Review of Gillings, Mathew, Gerlinde Mautner and Paul Baker. 2023. Corpus-Assisted Discourse Studies. Cambridge: Cambridge University Press. ISBN: 978-1-009-16815-1. DOI: https://doi.org/10.1017/9781009168144
Tamsin Parnell
University of Nottingham / United Kingdom
Corpus linguistics and discourse analysis have long been said to exhibit a methodological synergy (Baker et al. 2008). The combination of approaches allows researchers to achieve both breadth and depth in their analysis while countering the criticism that discourse studies are prone to ‘cherry-picking’. The burgeoning field of Corpus-Assisted Discourse Studies (CADS) is testament to the power of combining the two approaches to address contemporary social issues. However, as Gillings, Mautner, and Baker recognise, the uptake of the approach outside of linguistics “has not been as enthusiastic as might be expected” (p. 1). Corpus-Assisted Discourse Studies aims to redress this. The book offers a delicate balance between theoretical and empirical insights, peppered with relevant case studies that demonstrate how to conduct a corpus-assisted discourse study. Spanning seven chapters, the Cambridge Element provides beginners with a clearly explained introduction to the research area. As such, it would be appropriate not only for undergraduate and postgraduate students within linguistics, but anyone interested in the relationship between language and society.
Chapter 1 begins by explaining that CADS research explores discourse by examining corpora. It highlights areas of interest for the CADS researcher, including social representation, ideology, diachronicity, and institutional discourses, acknowledging that these are tied together by social questions rather than purely linguistic ones.

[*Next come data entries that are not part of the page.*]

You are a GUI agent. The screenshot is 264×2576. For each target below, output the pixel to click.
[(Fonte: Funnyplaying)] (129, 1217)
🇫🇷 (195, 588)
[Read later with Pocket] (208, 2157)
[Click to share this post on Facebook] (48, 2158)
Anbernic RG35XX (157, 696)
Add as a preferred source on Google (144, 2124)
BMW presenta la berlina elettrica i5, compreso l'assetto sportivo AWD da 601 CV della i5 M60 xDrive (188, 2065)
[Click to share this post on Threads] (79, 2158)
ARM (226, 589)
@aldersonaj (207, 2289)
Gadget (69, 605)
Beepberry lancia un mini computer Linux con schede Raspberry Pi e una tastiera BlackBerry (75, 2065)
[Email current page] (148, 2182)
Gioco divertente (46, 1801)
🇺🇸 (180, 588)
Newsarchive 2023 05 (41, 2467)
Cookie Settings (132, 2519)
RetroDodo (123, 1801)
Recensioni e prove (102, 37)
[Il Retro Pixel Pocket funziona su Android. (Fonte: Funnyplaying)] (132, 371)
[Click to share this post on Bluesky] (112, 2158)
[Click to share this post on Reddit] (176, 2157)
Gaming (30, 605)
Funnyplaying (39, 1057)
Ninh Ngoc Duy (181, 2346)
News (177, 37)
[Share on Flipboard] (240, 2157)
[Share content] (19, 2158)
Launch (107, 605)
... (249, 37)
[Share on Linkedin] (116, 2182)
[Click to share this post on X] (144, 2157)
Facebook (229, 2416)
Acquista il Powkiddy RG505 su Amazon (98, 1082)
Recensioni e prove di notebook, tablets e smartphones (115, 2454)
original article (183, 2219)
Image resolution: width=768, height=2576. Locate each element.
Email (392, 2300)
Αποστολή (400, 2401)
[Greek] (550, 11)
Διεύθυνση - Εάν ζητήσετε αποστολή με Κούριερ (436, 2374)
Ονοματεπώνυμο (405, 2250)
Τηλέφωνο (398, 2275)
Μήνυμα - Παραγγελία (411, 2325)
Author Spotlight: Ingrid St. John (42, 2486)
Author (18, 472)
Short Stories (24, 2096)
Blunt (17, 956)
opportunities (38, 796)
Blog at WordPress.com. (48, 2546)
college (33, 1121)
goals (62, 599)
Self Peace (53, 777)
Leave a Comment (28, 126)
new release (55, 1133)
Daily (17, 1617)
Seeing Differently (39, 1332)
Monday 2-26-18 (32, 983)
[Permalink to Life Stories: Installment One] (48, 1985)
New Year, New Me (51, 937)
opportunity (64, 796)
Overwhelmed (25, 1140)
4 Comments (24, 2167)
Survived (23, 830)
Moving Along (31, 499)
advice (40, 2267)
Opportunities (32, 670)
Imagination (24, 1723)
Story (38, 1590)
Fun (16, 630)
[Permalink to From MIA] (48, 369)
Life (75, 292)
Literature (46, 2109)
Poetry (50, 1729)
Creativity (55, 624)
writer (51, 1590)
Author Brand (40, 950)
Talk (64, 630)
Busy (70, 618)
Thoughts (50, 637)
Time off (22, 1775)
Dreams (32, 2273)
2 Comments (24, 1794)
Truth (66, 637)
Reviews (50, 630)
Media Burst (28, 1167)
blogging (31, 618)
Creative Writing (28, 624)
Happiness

Chapter 2 ––entitled ‘The Rationale for CADS’–– outlines the trajectory of CADS research, from the early linguistic interest in social questions (as pioneered by Firth) to Baker’s (2006) seminal monograph Using Corpora in Discourse Analysis. According to the authors, part of the rationale for CADS is that it “puts analyses on more reliable empirical foundations” (p. 6). Going deeper, corpus linguistics and discourse analysis are united by a focus on linguistic patterning: combining the two approaches allows researchers to reveal the “incremental effect” of discourse (Baker 2006: 13). Noting that corpus linguistics allows both quantitative and qualitative insights, Gillings, Mautner, and Baker explain that the CADS researcher should oscillate between quantitative and qualitative components and can combine corpus linguistics and discourse studies in “any number of ways” (p. 8), as it is the combination of approaches that enables triangulation.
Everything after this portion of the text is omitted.